Please find each line in the entries below that contains the string "Select" with the same capitalization, and copy those lines.

▶ Data provided
┄┄┄┄┄┄┄┄┄┄┄┄┄┄┄┄┄┄┄┄
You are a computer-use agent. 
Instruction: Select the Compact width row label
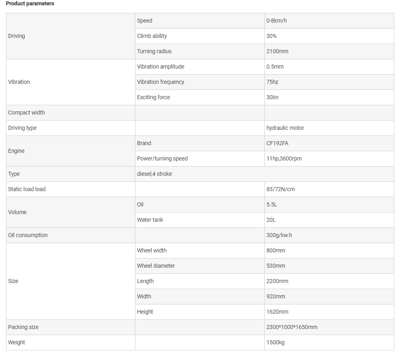click(71, 112)
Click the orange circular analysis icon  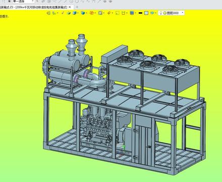pos(92,13)
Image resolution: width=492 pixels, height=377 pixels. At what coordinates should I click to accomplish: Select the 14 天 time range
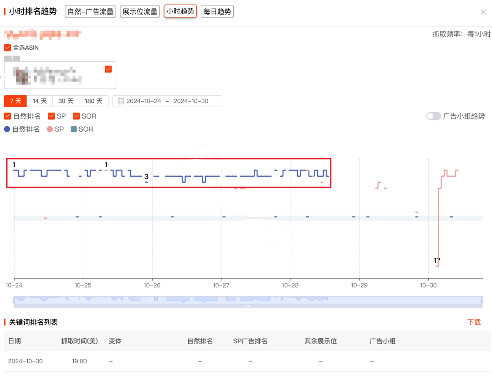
┄┄┄┄┄┄┄┄┄┄┄┄┄┄┄┄┄┄┄┄
▶ Complete response
Instruction: Select the Compact width row label
Image resolution: width=492 pixels, height=377 pixels. At what coordinates should I click to accomplish: Select the 14 天 time range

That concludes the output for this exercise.